Thanks. No, really, seriously.
Coat-getting icon, because I can't believe the abbreviation BOFH duped me into clicking on this article which was not written by Simon T. at all.
"Microsoft makes an excellent mass market browser, but the lack of a browser extension community has harmed its ability to reach out to the growing number of users who need their browser to do something different..."
Y'mean, like... uhh... not doing the WWW equivalent of pantsing me in public?
Netscape made Microsoft do it
Many of the IE issues are caused by the early attempt to make sure Netscape did not work on important sites. Then, the issues were to avoid losing the antitrust suit. [Internet Exploder is too much integrated into Windows to allow shipping Windows with Netscape.]
Hmm, crApple can limit what browser...
...you use but MS ended up in court for bundling IE with Windows...
Hmm, something smells...
Apple only limits what browser you can use on a phone, not on the desktop. MS ended up in court because of its near monopoly in the desktop market. It has never banned any other browser.
Mike, you read the wrong bit ..
'In this 8000 seat organisation '
'Take 700 sites all over the UK all with multiple numbers of computers '
'yeah you get the odd person complaining but we also get a lot less hassle.'
No, really - it is a BOFH article. It's just that the corporate dick-wagglers and jobsworths are hiding in the comments.
Its not a BOFH tale unless a modified cattle prod is at least mentio...ZAP! thud!
IE in the enterprise is wide open to the BOFH
in order to protect your companies data I believe SSL is seethrough so the company can check your bank balance ( and transfer monies) to make sure you are not moving company data off site.
I could be wrong but that's how it was sold to us.
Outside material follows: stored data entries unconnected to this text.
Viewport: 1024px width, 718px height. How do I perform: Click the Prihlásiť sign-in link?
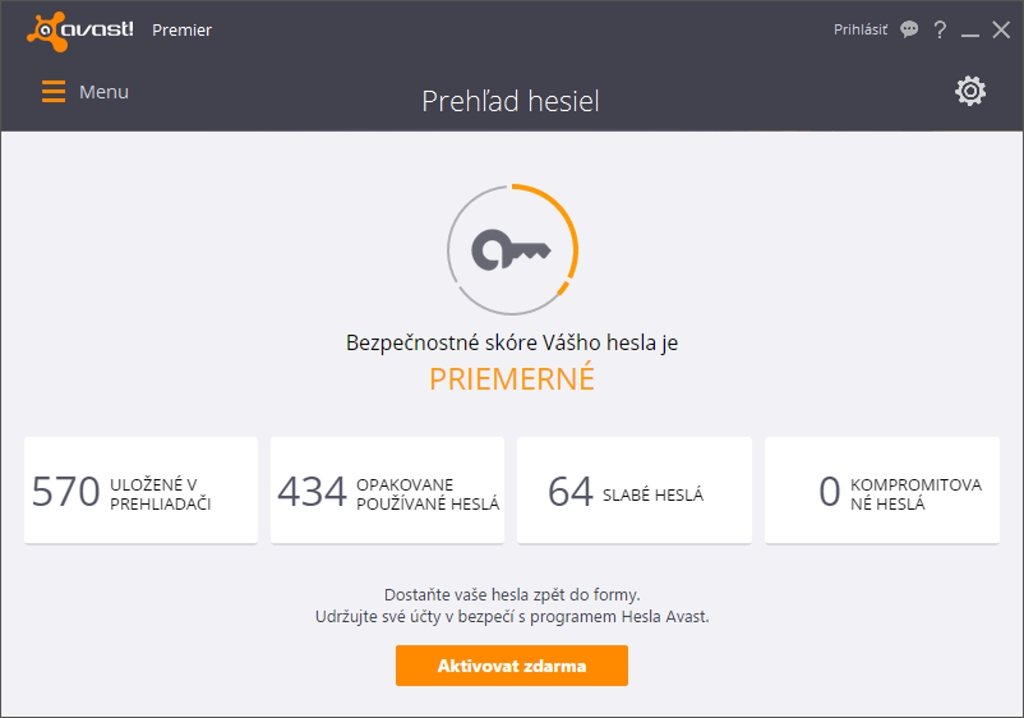860,30
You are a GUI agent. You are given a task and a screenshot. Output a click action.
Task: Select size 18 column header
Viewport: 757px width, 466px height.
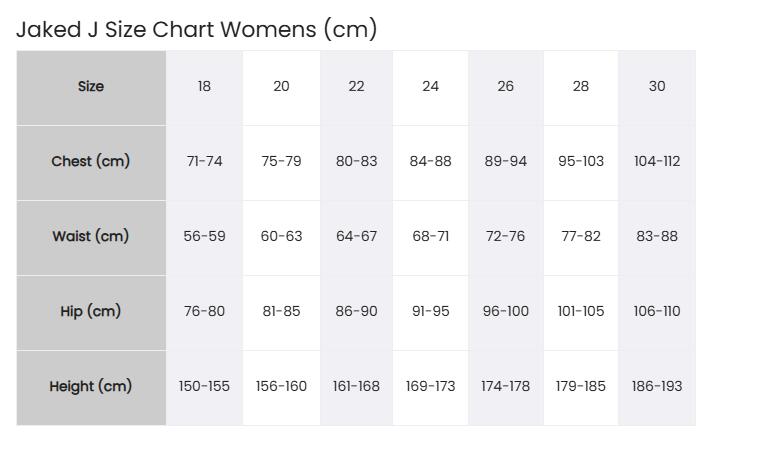(x=204, y=86)
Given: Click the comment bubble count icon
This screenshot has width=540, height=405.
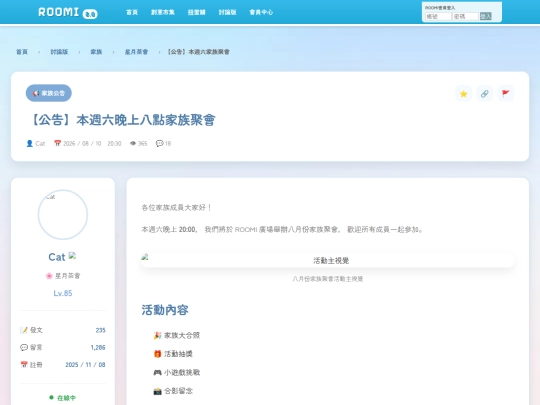Looking at the screenshot, I should point(159,143).
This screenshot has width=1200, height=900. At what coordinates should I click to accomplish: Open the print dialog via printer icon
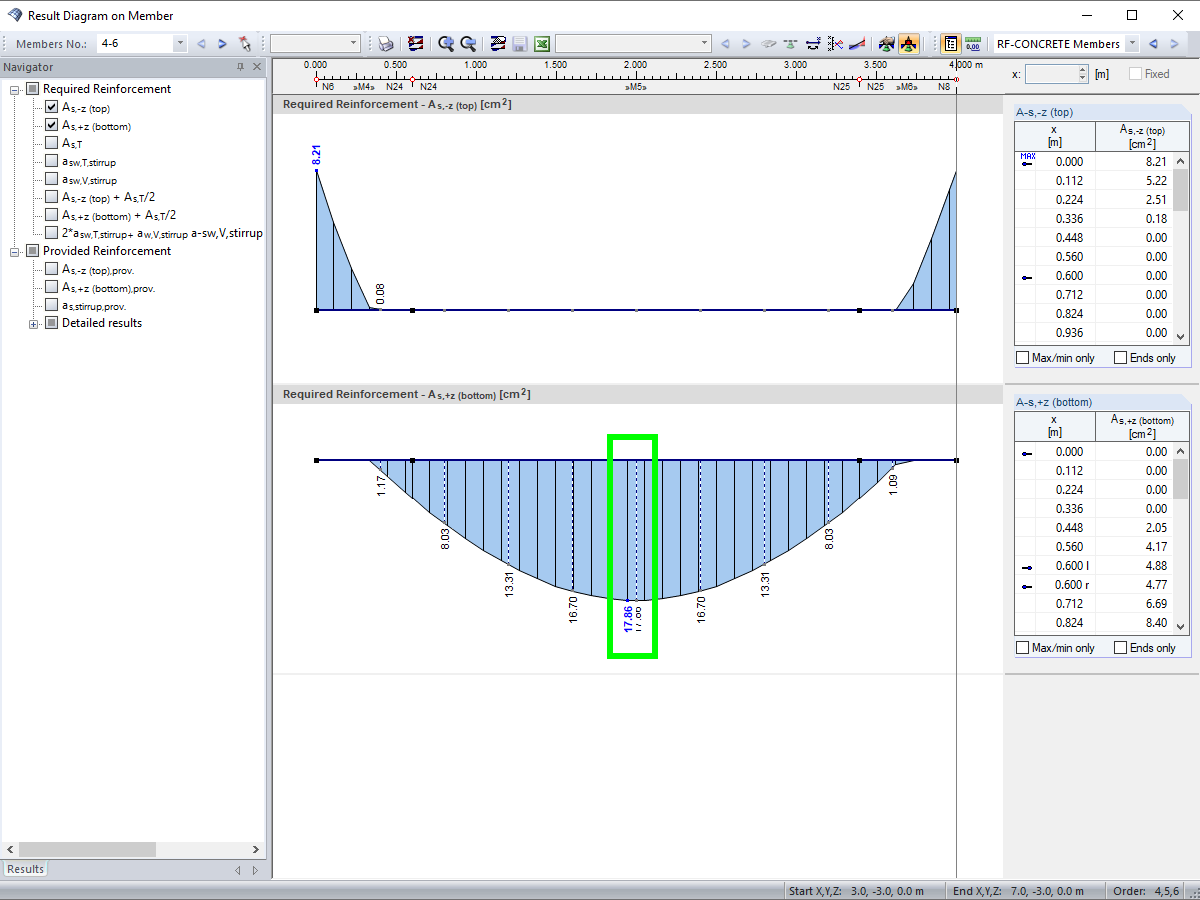tap(385, 43)
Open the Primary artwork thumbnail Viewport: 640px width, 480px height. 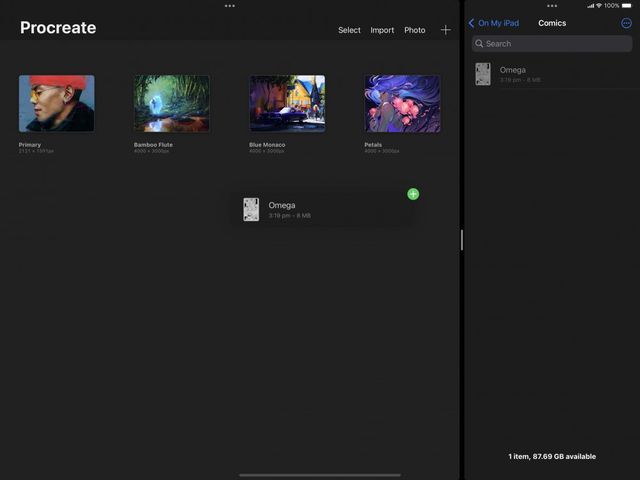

Microsoft makes an excellent mass market browser
I'm sorry, but it's going to take at least two more IE versions and five years of absence of exploits and zero-day news every Monday before I even start thinking of giving any credibility to that kind of remark.
As for Windows 7, since I started using it last year I have been grudgingly forced to accept that it is indeed less of a pile of crap than XP was, and slightly more secure.
But only slightly.
Because my actual security is based on a hardware firewall and my insistence on using Firefox coupled with NoScript and a few other privacy-ensuring addons.
Oh, and my refusal to use Outlook, or to blindly click on any damn popup that tries to make me think it is important.
There is some tension in the article between lauding the IE9 + Active Directory combination vs. saying that Active Directory is being irrelevant. Yes, no? What do?
I the Mozilla freaks^^H^H^H^H^HHdevelopers would just get over their shiny shiny fetishism and do something staid and serious for once.
@Destroy All Monsters
IE9 + Active Directory makes for a beautifully manageable browser. I love it to bits.
But the world doesn't use grandpa computers for everything anymore. We've moved into a world in which heterogeneous computing is no longer something for closeted Linux nerds and the aforementioned "coloured pencil department."
So yes, IE9 + AD? Grand. But that doesn’t help me with Android, iOS, OS X, CentOS...
Thus the only path for the foreseeable future is multiple management tools. And that really, really sucks.
To my knowledge, Opera supports a master settings override file, which may be stored in a universal location with read-only access. It prevents individual users from messing with any settings you don't want them to be able to touch.
In similar fashion, it is possible to place a blocklist on the network and force all user profiles to obey its rules.